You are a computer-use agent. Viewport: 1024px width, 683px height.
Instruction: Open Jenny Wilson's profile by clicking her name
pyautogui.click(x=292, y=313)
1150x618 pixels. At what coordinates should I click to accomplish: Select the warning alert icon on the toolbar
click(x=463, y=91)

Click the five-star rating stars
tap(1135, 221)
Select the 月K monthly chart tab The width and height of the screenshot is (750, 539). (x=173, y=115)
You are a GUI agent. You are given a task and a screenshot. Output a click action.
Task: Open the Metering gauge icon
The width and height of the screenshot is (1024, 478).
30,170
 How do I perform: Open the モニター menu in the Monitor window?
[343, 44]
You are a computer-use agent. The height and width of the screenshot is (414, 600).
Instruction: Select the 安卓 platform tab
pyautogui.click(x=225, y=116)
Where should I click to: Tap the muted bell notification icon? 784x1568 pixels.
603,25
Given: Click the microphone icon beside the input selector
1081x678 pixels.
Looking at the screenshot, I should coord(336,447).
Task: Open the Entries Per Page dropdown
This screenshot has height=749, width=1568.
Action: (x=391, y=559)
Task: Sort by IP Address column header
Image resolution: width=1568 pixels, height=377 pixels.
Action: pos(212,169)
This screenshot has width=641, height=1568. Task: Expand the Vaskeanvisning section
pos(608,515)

------------------------------------------------------------

▶ [EXERCISE OBJECTIVE] Copy out all of the items above word for word, line by line.

▶ [FULL SOLUTION]
You are a computer-use agent. Viewport: 1024px width, 683px height.
Instruction: Open Jenny Wilson's profile by clicking her name
pyautogui.click(x=292, y=313)
1150x618 pixels. At what coordinates should I click to accomplish: Select the warning alert icon on the toolbar
click(x=463, y=91)

Click the five-star rating stars
tap(1135, 221)
Select the 月K monthly chart tab The width and height of the screenshot is (750, 539). (x=173, y=115)
You are a GUI agent. You are given a task and a screenshot. Output a click action.
Task: Open the Metering gauge icon
The width and height of the screenshot is (1024, 478).
30,170
 How do I perform: Open the モニター menu in the Monitor window?
[343, 44]
You are a computer-use agent. The height and width of the screenshot is (414, 600).
Instruction: Select the 安卓 platform tab
pyautogui.click(x=225, y=116)
Where should I click to: Tap the muted bell notification icon? 784x1568 pixels.
603,25
Given: Click the microphone icon beside the input selector
1081x678 pixels.
Looking at the screenshot, I should coord(336,447).
Task: Open the Entries Per Page dropdown
This screenshot has height=749, width=1568.
Action: (x=391, y=559)
Task: Sort by IP Address column header
Image resolution: width=1568 pixels, height=377 pixels.
Action: pos(212,169)
This screenshot has width=641, height=1568. Task: Expand the Vaskeanvisning section
pos(608,515)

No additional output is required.